Sometimes there is so much going on in Europe, with its never-ending eurozone crisis; it can be difficult to gain an overall understanding of what is happening. There are so many moving parts.
This article provides an overview of the current state of play and the likely next steps in the eurozone crisis.
- German election - Angela Merkel is up for re-election in September. This is dominating the whole political calendar in Europe. A comprehensive solution to the eurozone crisis (e.g. Debt Mutualisation, European Banking Authority) will not be put in place until after the election. Merkel cannot be seen by her electorate to be taking a soft line against wayward countries.
- Italy - Italy has finally elected a new Prime Minister (Enrico Lette) after 3 months of political uncertainty. He is definitely breaking with the old guard. Lette is young (46) and does not support the policy of continued economic austerity. This will quickly put him on a collision course with Germany. Expect bond yields on Italian debt to widen and renewed uncertainty in the markets until they reach a compromise.
- Austerity a dirty word - There is a late realization within parts of Europe that focusing on austerity (as opposed to growth) has been self-defeating and has made the economic climate worse. Even the EU president has said that austerity had reached its limits. The continent is still in recession and even German business confidence has started to decline markedly. This could herald a re-think in European economic policy.
- Euro rate cut - In order to try and address the continued weak economic situation in Europe the European Central Bank will shortly reduce its main euro interest rate (probably from 0.75% to 0.50%). It is hard to imagine that this will achieve much. The rate cut is already priced into the EUR USD exchange rate.
- Ireland and Portugal - Ireland and Portugal have received an extension on some of their EU bailout loans by 7 years. This is a positive development especially as both countries are due to leave their bailout programs over the next year. Ireland is in a stronger financial position in that it has already returned to the markets and secured financing for most of next year. Portugal however has just had some of its major economic reforms deemed unconstitutional by its highest court (including the outrageous right of employees to be paid 13th and 14th month salaries). This puts it in an awkward position within Europe. Germany is not happy.
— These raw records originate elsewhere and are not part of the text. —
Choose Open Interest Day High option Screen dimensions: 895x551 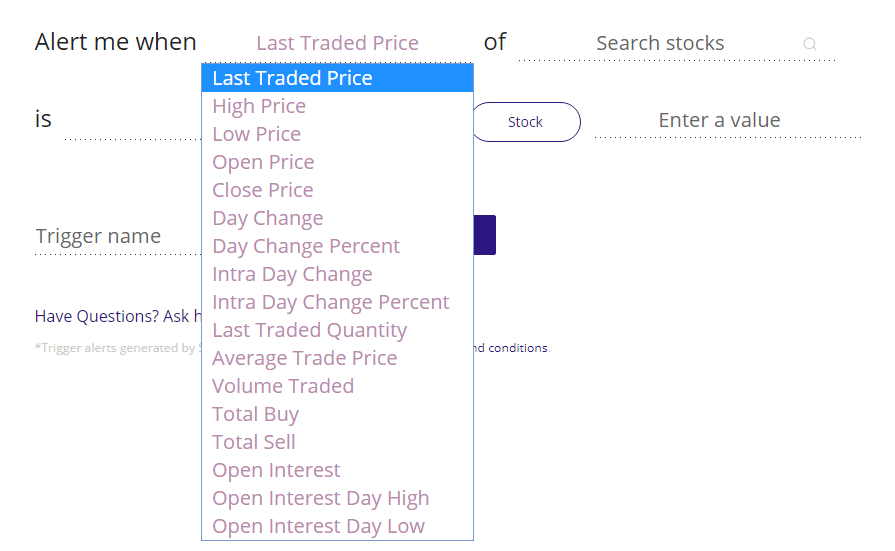pyautogui.click(x=337, y=498)
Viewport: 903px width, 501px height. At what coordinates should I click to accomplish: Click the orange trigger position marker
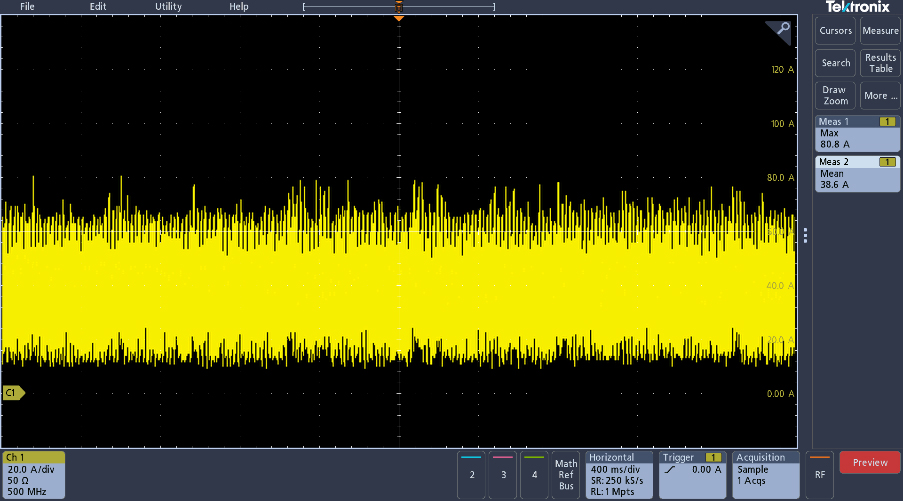(x=398, y=19)
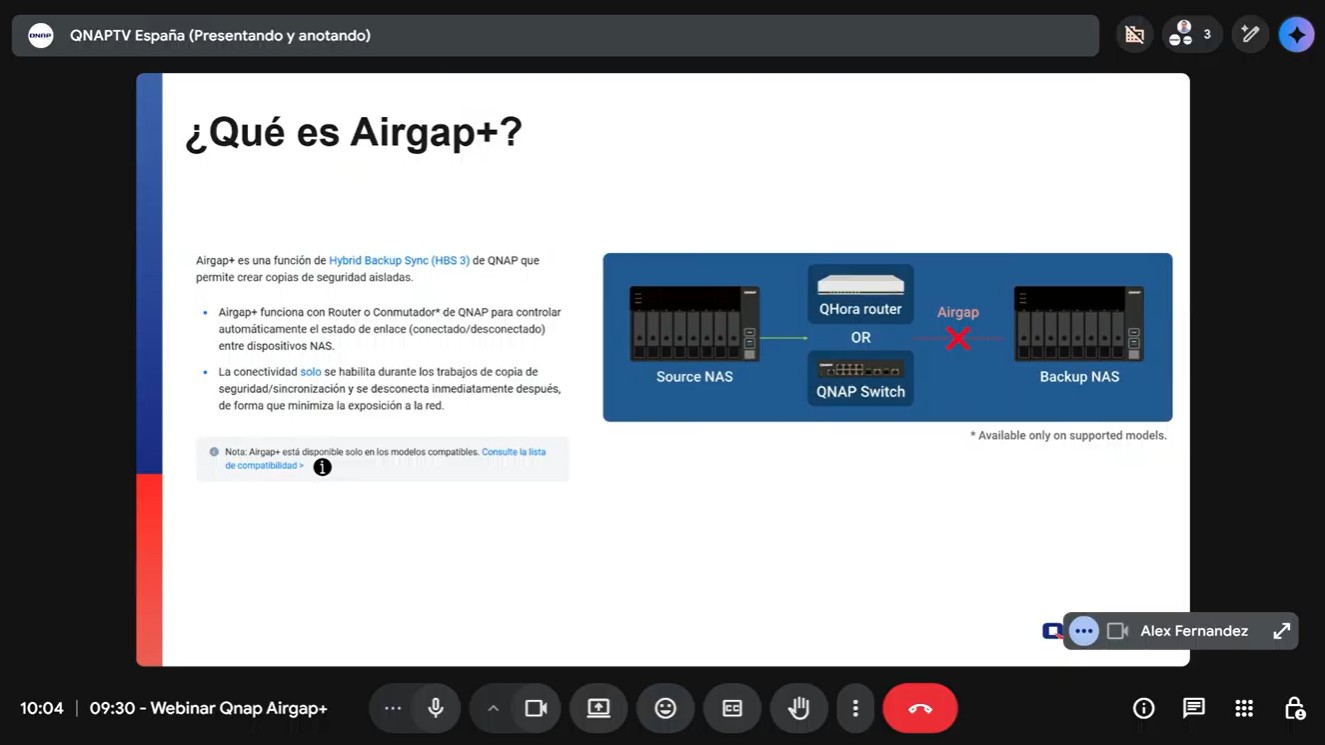Leave the call with red hang-up button
This screenshot has height=745, width=1325.
point(920,708)
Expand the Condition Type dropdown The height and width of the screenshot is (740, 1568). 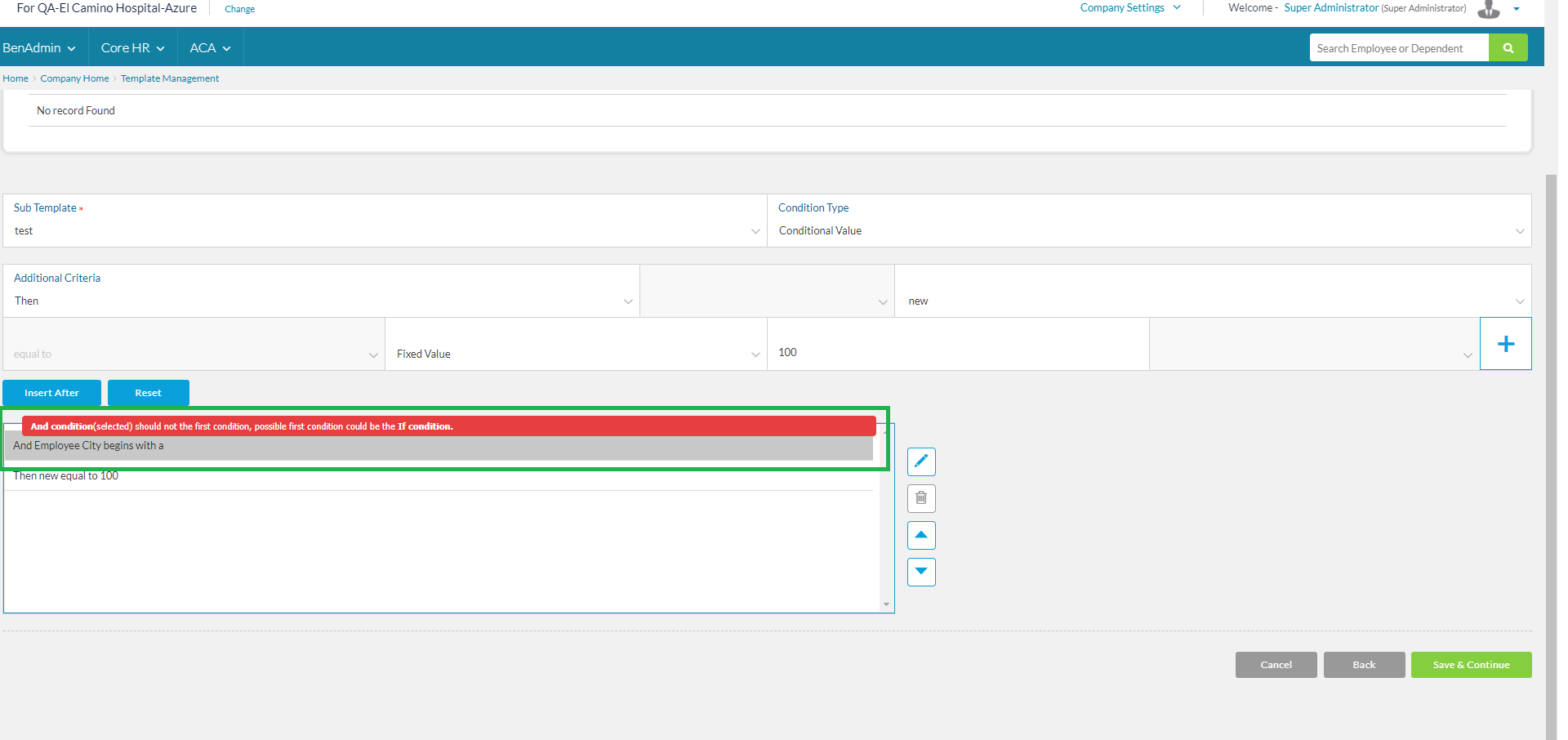pyautogui.click(x=1148, y=231)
- Cyprus - The cost of the Cypriot bailout has recent increased from $17 to $23 billion. Capital controls remain in place and citizens can still only withdraw €300 ($400) per day. One euro in Cyprus is no longer the same as one euro in Germany. Once these controls are removed any remaining money will flee the island and a second bank bailout will be required.
- Investors are also taking a long hard look at Malta - another small Mediterranean island with an oversized (and arguably undercapitalised) banking sector.
- Greece - The country is still as bankrupt as ever. Greece remains hopelessly in debt and will require further massive debt forgiveness if it is too emerge from its economic depression anytime soon. The mood in Greece is so anti-German that its government has just launched a war reparations claim against Germany for the damage it suffered in World War 2. Germany occupied the country from 1941-44 and the Greeks have very long memories.
- Slovenia - This tiny country next to Italy has lost access to the bond markets and will be the next country requiring a banking and government bailout. Its main banks are all in public hands but it has not stopped them running up ruinous financial debts. These debts now threaten to bring down the whole economy. The smart money is already leaving Slovenia, lest it is forced to endure Cyprus-like capital controls and the banks are closed (a distinct possibility).
- France - And where is France in all this? The country was once a powerhouse and one of the two main motors of Europe. Not anymore. France continues its national economic decline and as a result is influencing European policy less and less. The twin German/France engine that has guided the European project for over 60 years is being replaced by a German dominated economic federation. At the most recent EU meeting on the Cypriot bailout the France Finance Minister fell asleep. He had to be woken by the head of the IMF. Is that a portent sign for a country that has not balanced its budget since 1976?
From an investment perspective the Euro (FXE) will obviously remain soft against the U.S. Dollar (UUP) for the rest of the summer. It will probably be relatively stable against the Pound, as the U.K. is still stagnating economically, with its main export partners in the Eurozone in recession. The euro may gain slightly against the Australian dollar (FXA) if the AUD continues its slow decline and also against the Japanese yen (FXY) as the markets digest Japan's new policy of massive monetary expansion. I would also expect European stock markets (VGK) to remain soft. They will follow the U.S. lead (SPY).
The European Union was established after second world war with the specific aim of restricting German power - in case it was ever tempted to go for the hat-trick. This hasn't worked. Instead it has reinforced German economic strength and the rest of the continent now bows to its will. As George Soros noted recently no economic policy can be proposed in Europe without its approval.
Angela Merkel has done an excellent job of disguising from her German electorate the true size of the check they will need to write to hold the eurozone together. This day will come but not until well after the German election in September.
In conclusion, the crisis is Europe is still very much alive and kicking. The next phase of the crisis will be the collision course between Germany and Italy on austerity and the forthcoming Slovenian bank bailout.